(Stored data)
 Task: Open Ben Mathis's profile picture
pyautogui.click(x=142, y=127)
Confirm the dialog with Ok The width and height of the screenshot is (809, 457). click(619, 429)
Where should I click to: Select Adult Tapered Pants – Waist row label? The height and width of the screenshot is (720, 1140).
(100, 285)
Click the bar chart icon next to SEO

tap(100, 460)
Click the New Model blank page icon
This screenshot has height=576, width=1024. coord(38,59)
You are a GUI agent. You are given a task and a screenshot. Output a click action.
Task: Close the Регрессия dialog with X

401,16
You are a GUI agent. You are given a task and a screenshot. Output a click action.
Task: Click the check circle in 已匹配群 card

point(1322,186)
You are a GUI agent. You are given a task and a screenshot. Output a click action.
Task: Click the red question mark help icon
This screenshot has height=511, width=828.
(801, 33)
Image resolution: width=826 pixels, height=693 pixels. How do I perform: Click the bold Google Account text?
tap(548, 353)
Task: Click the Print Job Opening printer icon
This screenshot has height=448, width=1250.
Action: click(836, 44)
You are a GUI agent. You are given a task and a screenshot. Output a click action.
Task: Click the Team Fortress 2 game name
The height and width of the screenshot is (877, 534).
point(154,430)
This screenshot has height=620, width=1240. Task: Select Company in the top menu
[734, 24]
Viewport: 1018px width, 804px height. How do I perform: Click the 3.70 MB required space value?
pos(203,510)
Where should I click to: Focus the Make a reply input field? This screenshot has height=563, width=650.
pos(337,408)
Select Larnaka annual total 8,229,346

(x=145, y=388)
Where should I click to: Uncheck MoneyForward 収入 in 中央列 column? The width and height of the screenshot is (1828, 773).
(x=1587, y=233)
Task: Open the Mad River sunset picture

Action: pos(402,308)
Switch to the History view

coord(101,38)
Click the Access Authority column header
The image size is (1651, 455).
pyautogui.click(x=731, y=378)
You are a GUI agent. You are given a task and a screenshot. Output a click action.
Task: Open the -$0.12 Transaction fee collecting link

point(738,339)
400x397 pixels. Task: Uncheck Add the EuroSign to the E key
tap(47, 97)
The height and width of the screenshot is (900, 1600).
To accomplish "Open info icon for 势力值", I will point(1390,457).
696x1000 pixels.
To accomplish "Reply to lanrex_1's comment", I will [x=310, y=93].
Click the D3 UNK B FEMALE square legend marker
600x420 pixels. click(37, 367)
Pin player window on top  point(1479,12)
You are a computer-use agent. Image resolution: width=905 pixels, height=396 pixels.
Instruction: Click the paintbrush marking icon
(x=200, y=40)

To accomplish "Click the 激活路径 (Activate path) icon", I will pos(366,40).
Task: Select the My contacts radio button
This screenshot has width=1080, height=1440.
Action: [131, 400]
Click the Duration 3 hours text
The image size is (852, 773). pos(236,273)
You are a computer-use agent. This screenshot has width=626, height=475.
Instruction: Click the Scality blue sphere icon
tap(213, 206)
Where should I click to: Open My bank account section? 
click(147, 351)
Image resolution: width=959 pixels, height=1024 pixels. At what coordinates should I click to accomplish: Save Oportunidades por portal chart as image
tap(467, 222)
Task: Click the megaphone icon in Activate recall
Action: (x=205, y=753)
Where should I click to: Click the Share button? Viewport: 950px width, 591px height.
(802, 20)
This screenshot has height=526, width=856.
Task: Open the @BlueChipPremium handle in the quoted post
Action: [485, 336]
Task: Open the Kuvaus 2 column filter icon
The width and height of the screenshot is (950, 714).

• Task objective: Each entry above has to be duplicated exactly as it stands.

• Solution:
 Task: Open Ben Mathis's profile picture
pyautogui.click(x=142, y=127)
Confirm the dialog with Ok The width and height of the screenshot is (809, 457). click(619, 429)
Where should I click to: Select Adult Tapered Pants – Waist row label? The height and width of the screenshot is (720, 1140).
(100, 285)
Click the bar chart icon next to SEO

tap(100, 460)
Click the New Model blank page icon
This screenshot has height=576, width=1024. coord(38,59)
You are a GUI agent. You are given a task and a screenshot. Output a click action.
Task: Close the Регрессия dialog with X

401,16
You are a GUI agent. You are given a task and a screenshot. Output a click action.
Task: Click the check circle in 已匹配群 card

point(1322,186)
You are a GUI agent. You are given a task and a screenshot. Output a click action.
Task: Click the red question mark help icon
This screenshot has height=511, width=828.
(801, 33)
Image resolution: width=826 pixels, height=693 pixels. How do I perform: Click the bold Google Account text?
tap(548, 353)
Task: Click the Print Job Opening printer icon
This screenshot has height=448, width=1250.
Action: click(836, 44)
You are a GUI agent. You are given a task and a screenshot. Output a click action.
Task: Click the Team Fortress 2 game name
The height and width of the screenshot is (877, 534).
point(154,430)
This screenshot has height=620, width=1240. Task: Select Company in the top menu
[734, 24]
Viewport: 1018px width, 804px height. How do I perform: Click the 3.70 MB required space value?
pos(203,510)
Where should I click to: Focus the Make a reply input field? This screenshot has height=563, width=650.
pos(337,408)
Select Larnaka annual total 8,229,346

(x=145, y=388)
Where should I click to: Uncheck MoneyForward 収入 in 中央列 column? The width and height of the screenshot is (1828, 773).
(x=1587, y=233)
Task: Open the Mad River sunset picture

Action: pos(402,308)
Switch to the History view

coord(101,38)
Click the Access Authority column header
The image size is (1651, 455).
pyautogui.click(x=731, y=378)
You are a GUI agent. You are given a task and a screenshot. Output a click action.
Task: Open the -$0.12 Transaction fee collecting link

point(738,339)
400x397 pixels. Task: Uncheck Add the EuroSign to the E key
tap(47, 97)
The height and width of the screenshot is (900, 1600).
To accomplish "Open info icon for 势力值", I will point(1390,457).
696x1000 pixels.
To accomplish "Reply to lanrex_1's comment", I will [x=310, y=93].
Click the D3 UNK B FEMALE square legend marker
600x420 pixels. click(37, 367)
Pin player window on top  point(1479,12)
You are a computer-use agent. Image resolution: width=905 pixels, height=396 pixels.
Instruction: Click the paintbrush marking icon
(x=200, y=40)

To accomplish "Click the 激活路径 (Activate path) icon", I will pos(366,40).
Task: Select the My contacts radio button
This screenshot has width=1080, height=1440.
Action: [131, 400]
Click the Duration 3 hours text
The image size is (852, 773). pos(236,273)
You are a computer-use agent. This screenshot has width=626, height=475.
Instruction: Click the Scality blue sphere icon
tap(213, 206)
Where should I click to: Open My bank account section? 
click(147, 351)
Image resolution: width=959 pixels, height=1024 pixels. At what coordinates should I click to accomplish: Save Oportunidades por portal chart as image
tap(467, 222)
Task: Click the megaphone icon in Activate recall
Action: (x=205, y=753)
Where should I click to: Click the Share button? Viewport: 950px width, 591px height.
(802, 20)
This screenshot has height=526, width=856.
Task: Open the @BlueChipPremium handle in the quoted post
Action: [485, 336]
Task: Open the Kuvaus 2 column filter icon
The width and height of the screenshot is (950, 714).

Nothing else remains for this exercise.